- _PROBLEM REQUIREMENTS_
Please copy exactly the part of the records below that opens with the line containing "Where should I" and closes with the line containing "Image resolution: width=1077", leaving out any pictures.
Start of WORKING DATA
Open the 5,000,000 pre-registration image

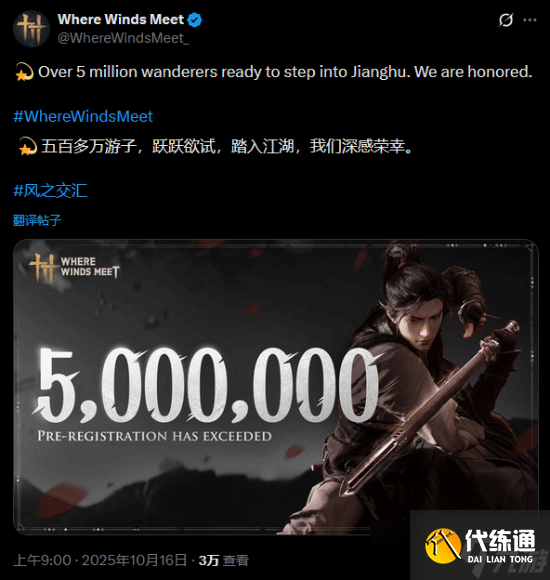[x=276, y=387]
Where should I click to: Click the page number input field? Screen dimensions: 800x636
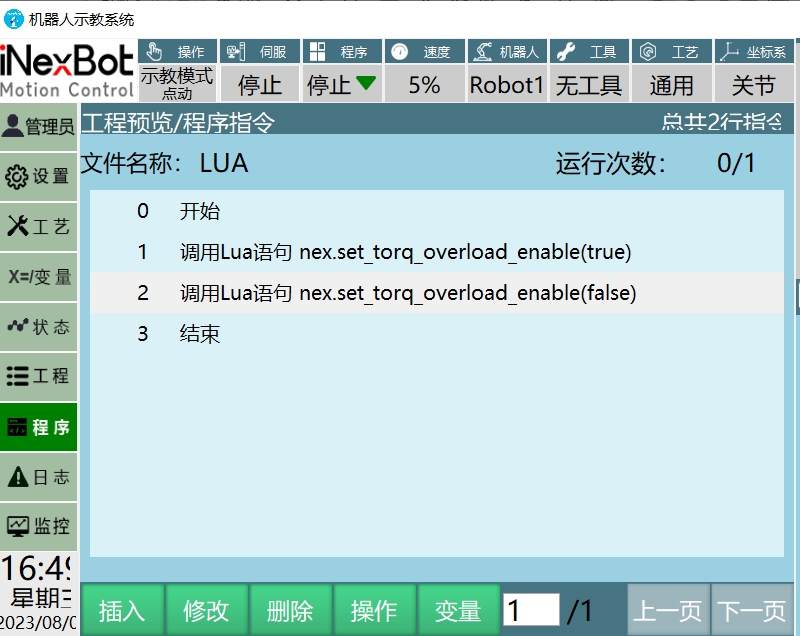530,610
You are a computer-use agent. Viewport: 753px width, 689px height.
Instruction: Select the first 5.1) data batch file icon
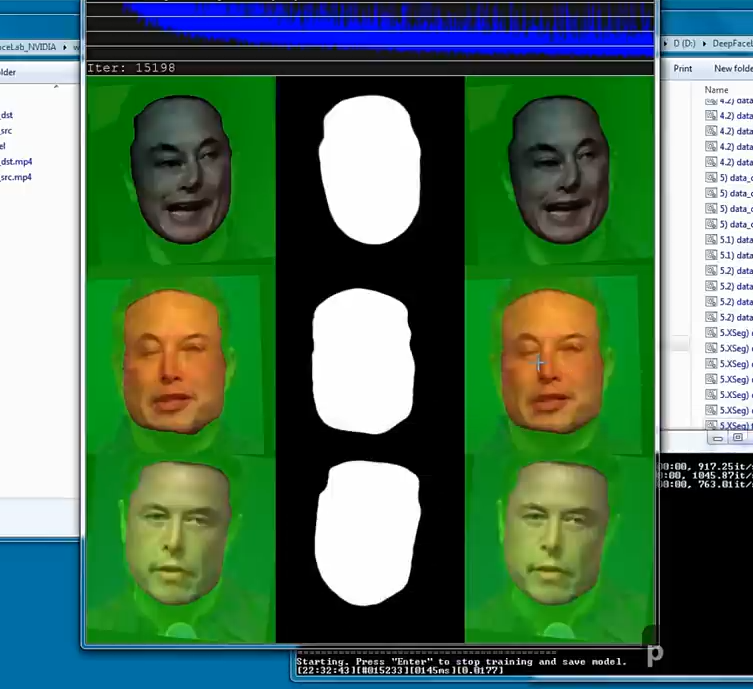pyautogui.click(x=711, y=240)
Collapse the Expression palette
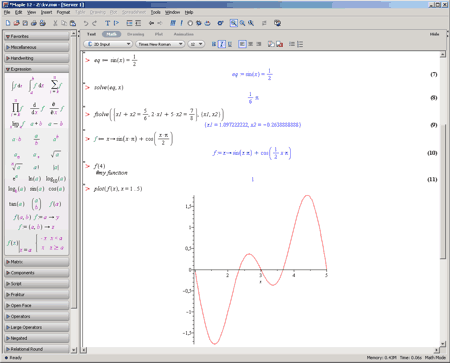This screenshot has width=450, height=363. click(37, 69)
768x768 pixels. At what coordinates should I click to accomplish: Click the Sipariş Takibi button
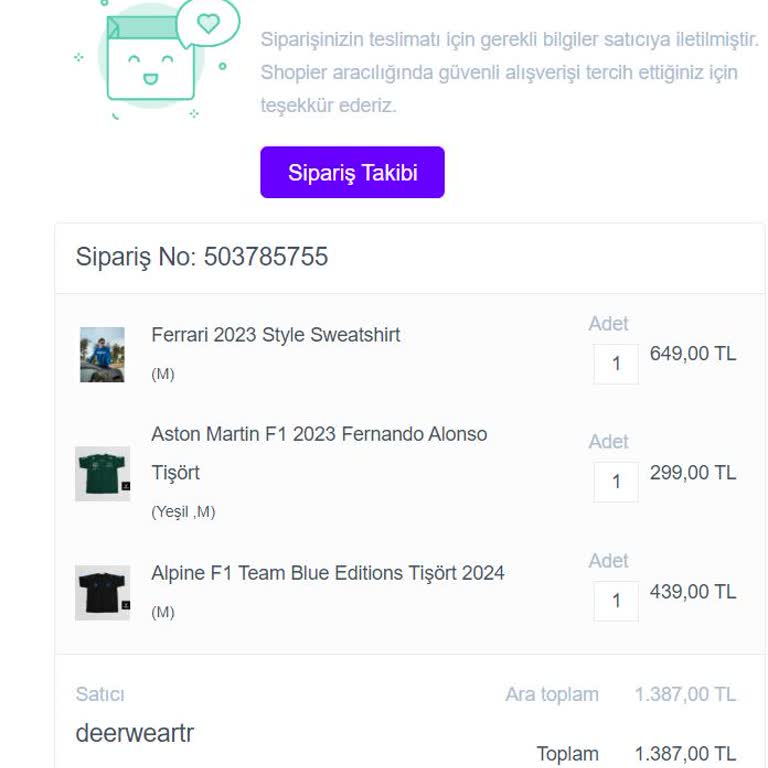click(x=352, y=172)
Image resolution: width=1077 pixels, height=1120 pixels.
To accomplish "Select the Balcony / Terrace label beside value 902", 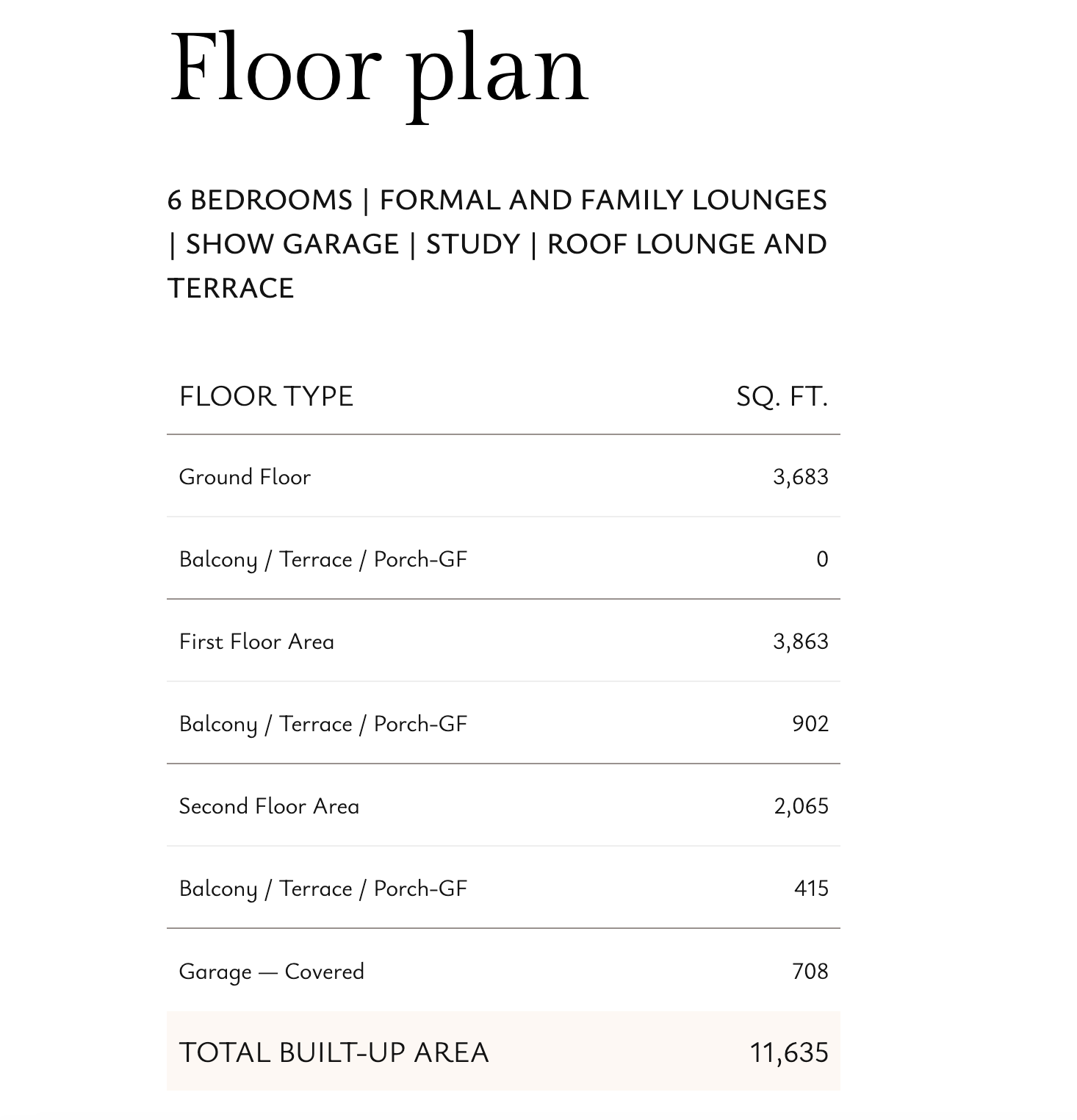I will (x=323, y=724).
End of WORKING DATA
Start of WORKING DATA
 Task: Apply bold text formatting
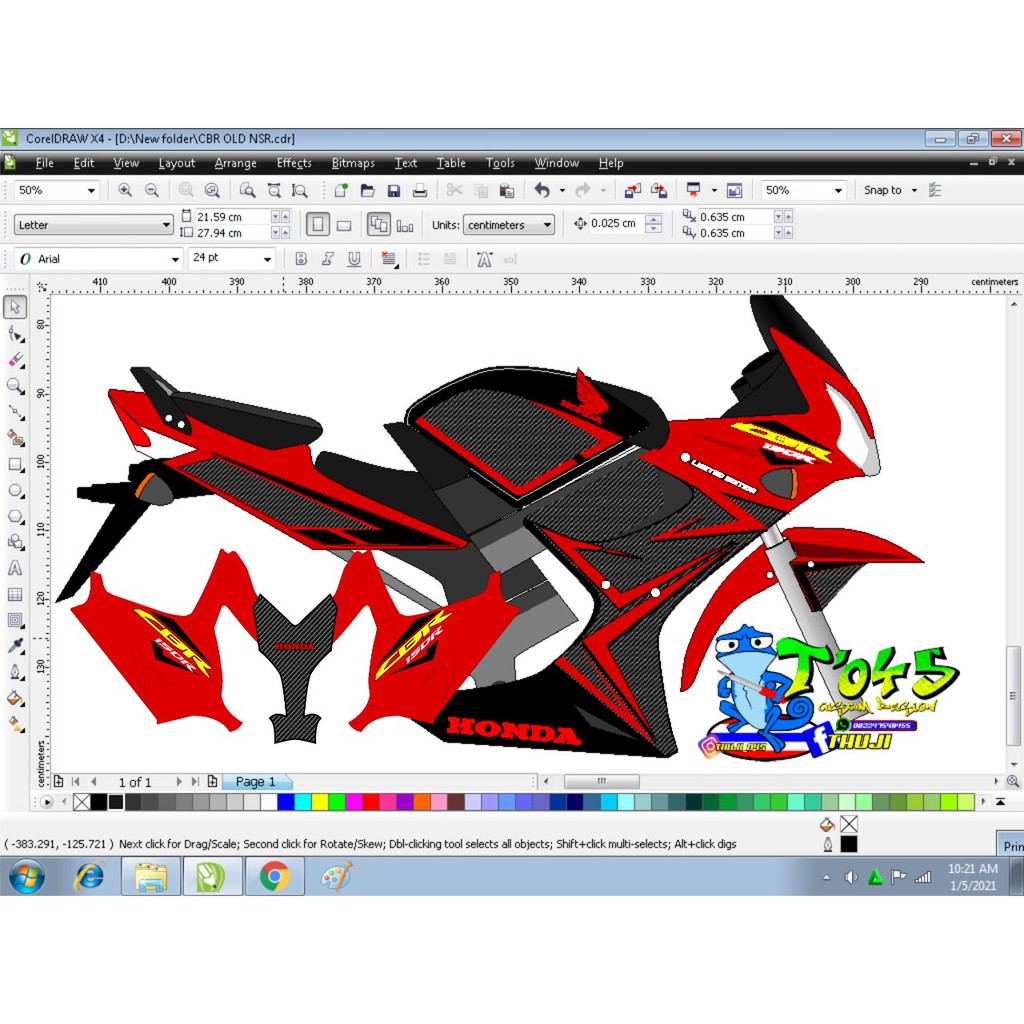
End of WORKING DATA
- _TASK OUTPUT_
Where should I click to: Click the page number input field? Screen dimensions: 800x636
530,610
You are a computer-use agent. Viewport: 753px width, 689px height.
Instruction: Select the first 5.1) data batch file icon
pyautogui.click(x=711, y=240)
Collapse the Expression palette
This screenshot has width=450, height=363. click(37, 69)
768x768 pixels. At what coordinates should I click to accomplish: Click the Sipariş Takibi button
click(x=352, y=172)
Image resolution: width=1077 pixels, height=1120 pixels.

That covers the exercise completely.